NEW ORLEANS — President Bush took responsibility Tuesday for breakdowns in the federal government's response to Hurricane Katrina, saying the massive storm had "exposed serious problems in our response capability."
Although personally shouldering blame for the first time, Bush also insisted that flaws occurred "at all levels of government," and said he wanted more cooperative relations with state and local officials to aid dispossessed Gulf Coast residents. He plans a fourth post-hurricane trip to Louisiana on Thursday to deliver a national address on the crisis.
As Hurricane Katrina's death toll in Louisiana rose to 423, bureaucratic infighting raged as the governor traded charges with federal emergency officials over bogged-down efforts to retrieve the bodies of flood victims.
Gov. Kathleen Babineaux Blanco said Federal Emergency Management Agency officials had jeopardized the massive body recovery effort by failing to renew a temporary contract with a Houston mortuary firm. Blanco said the state would try to rehire the company on its own, and accused FEMA of shirking its financial oversight for the retrieval process. FEMA officials insisted that they had no decision-making role, but later tried to reassure Blanco.
"No one, even those at the highest level, seems to be able to break through the bureaucracy to get this important mission done," she said. "I am angry and outraged."
National Guard and Army troops have joined in the retrieval of bodies in recent days, but the grim ordeal in New Orleans has moved slowly, hampered by the deteriorating condition of corpses left in floodwaters and exposed to the sun over the last two weeks. Military units have had to tether dozens of bodies to trees and poles so they can be found by overworked mortuary teams.
In the first major criminal case arising from the hurricane, the state's chief prosecutor charged a husband and wife who owned a nursing home in St. Bernard Parish with negligent homicide, accusing them of abandoning dozens of elderly residents to die in the raging flood.
"They were warned repeatedly that this storm was coming," said Louisiana Atty. Gen. Charles C. Foti Jr. Their inaction "resulted in the deaths of these people."
Pathology experts and even a disaster mortuary official working for FEMA in the Gulf Coast expressed alarm at the risk of unattended bodies lying in the open for weeks. "What I've seen is not encouraging," said Cotton Howell, a South Carolina emergency management official who is leading FEMA's Disaster Mortuary Operations Response Team in Mississippi. "It seems like there are all sorts of problems over there."
With water now covering less than 40% of New Orleans, there were more heartening signs of revival. The Army Corps of Engineers said it was pumping out about 9 billion gallons per day, and that the city should be drained of floodwaters in about a month.
The first passenger flights returned to Louis Armstrong New Orleans International Airport. Port officials said they expected the first cargo ship to arrive next week. And Mayor C. Ray Nagin said he hoped to reopen the historic French Quarter and the city's central business district next week, along with the Algiers and Uptown neighborhoods, which mostly escaped storm damage.

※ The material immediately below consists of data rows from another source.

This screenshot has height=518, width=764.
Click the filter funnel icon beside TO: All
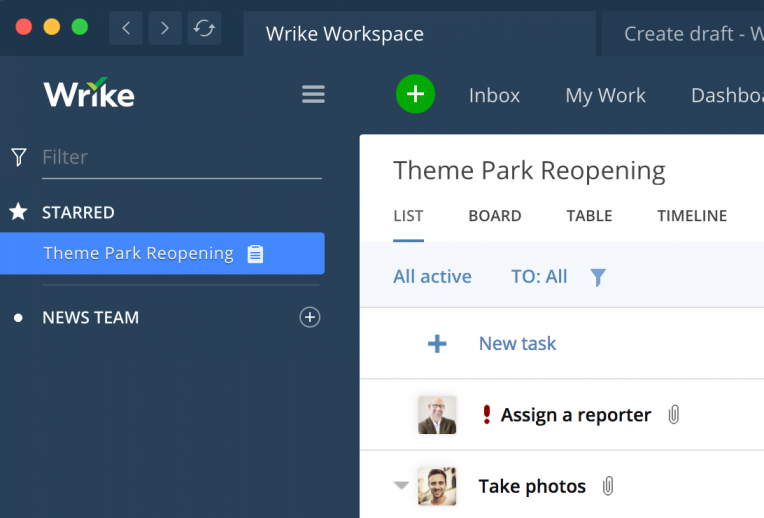click(598, 277)
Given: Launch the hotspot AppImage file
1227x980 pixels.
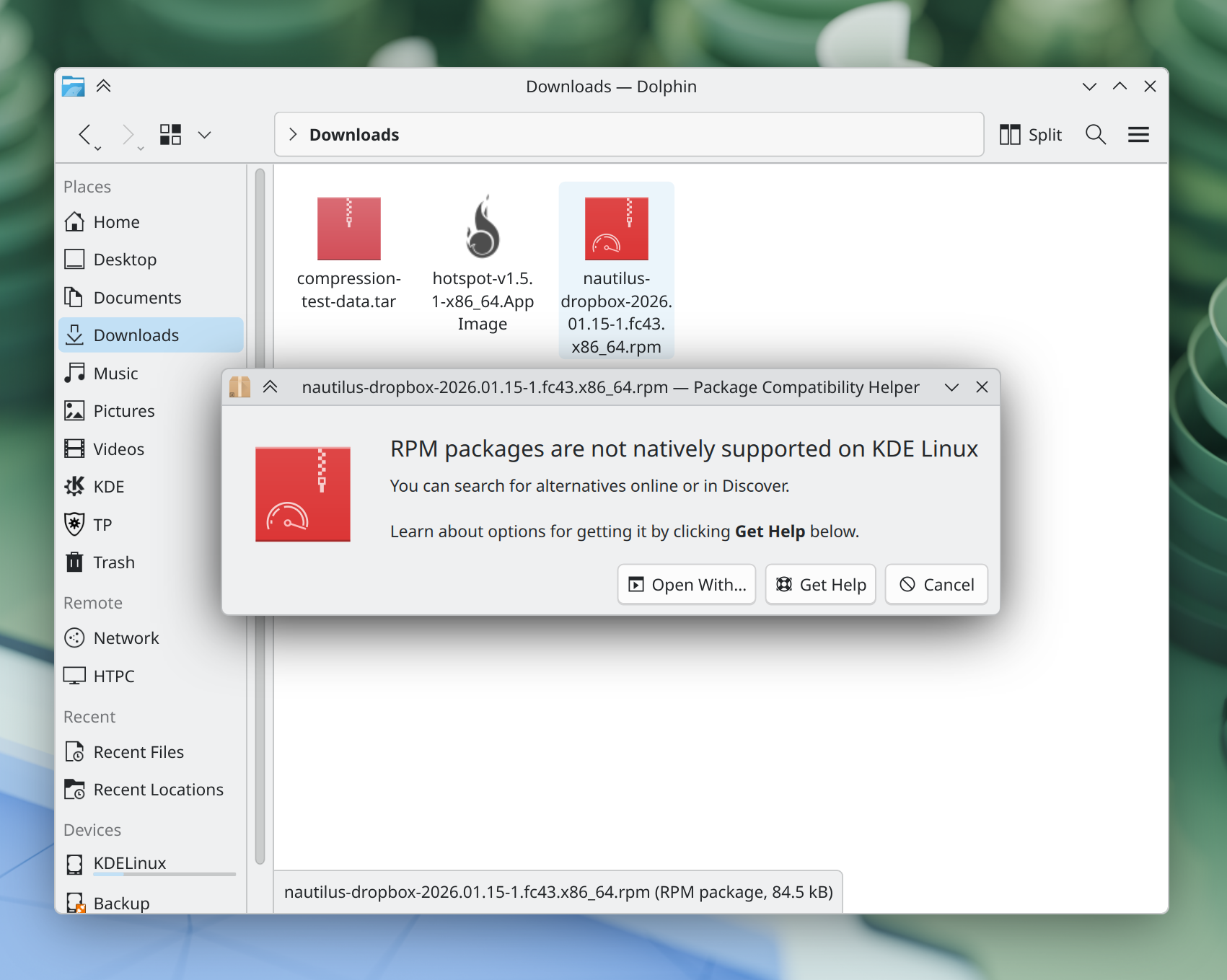Looking at the screenshot, I should tap(482, 227).
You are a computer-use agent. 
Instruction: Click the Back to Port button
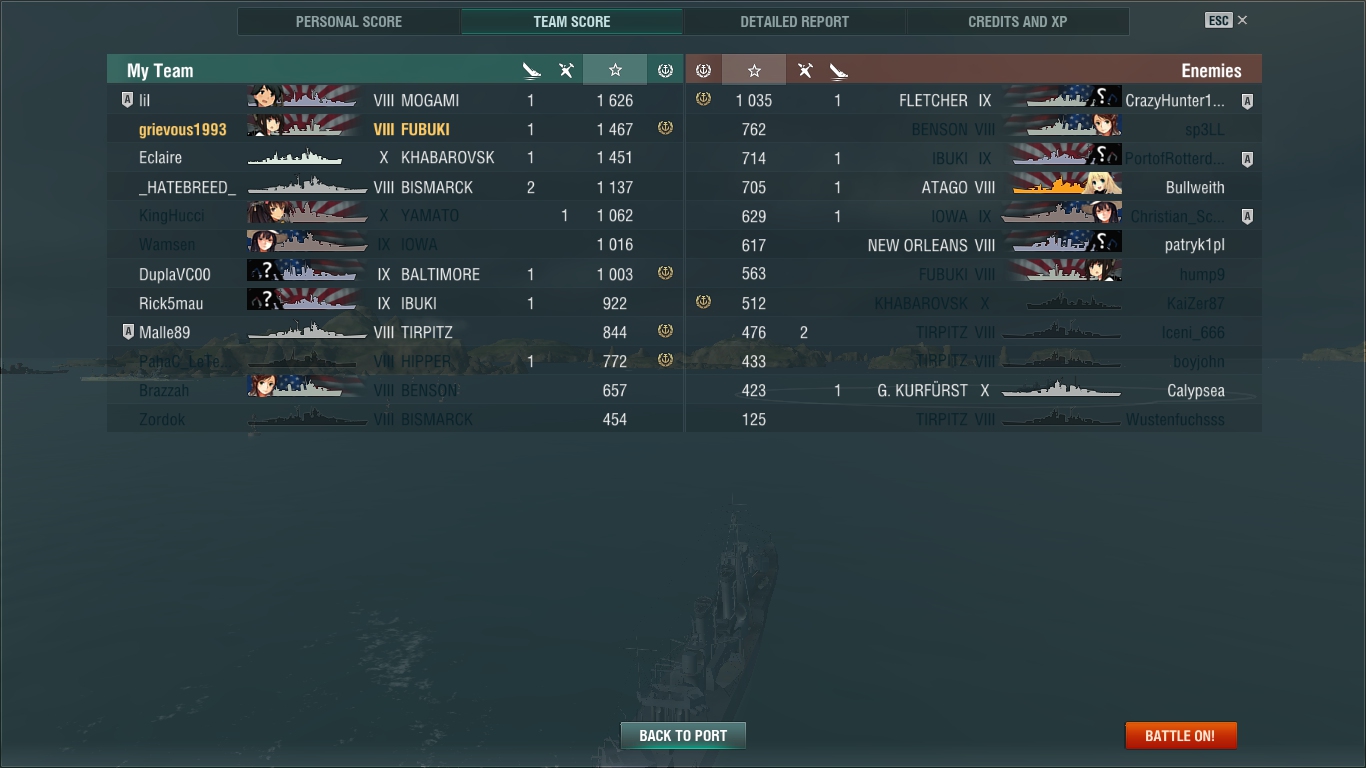683,735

"We are bringing New Orleans back. We are bringing its culture back, we are bringing its music back," Nagin said. Glancing up at military helicopters thudding overhead, he added: "I'm tired of hearing these helicopters. I want to hear some jazz."
Nagin also acknowledged that Katrina's knockout blow had exhausted the city's cash reserves. "I don't think we will have to" declare bankruptcy, Nagin said. "There are so many people who want to help us." He added that he was "working furiously" to obtain lines of credit from banks and the federal government.
After a tour of the flood-ravaged city Monday, Bush had pledged that the federal government would help in New Orleans' recovery. He deflected questions about federal mismanagement of Katrina relief, though, saying he would not "play the blame game" -- a phrase that White House officials used repeatedly after the storm.
But Tuesday, appearing at a Washington news conference with Iraqi President Jalal Talabani, Bush spoke plainly when asked whether the government was prepared for another natural disaster or a terrorist attack.
"Katrina exposed serious problems in our response capability at all levels of government," he said. "And to the extent that the federal government didn't fully do its job right, I take responsibility."
Bush added that he wanted to "know how to better cooperate with state and local government, to be able to answer that very question: Are we capable of dealing with a severe attack or another severe storm? And that's a very important question, and it's in our national interest that we find out exactly what went on so we can better respond."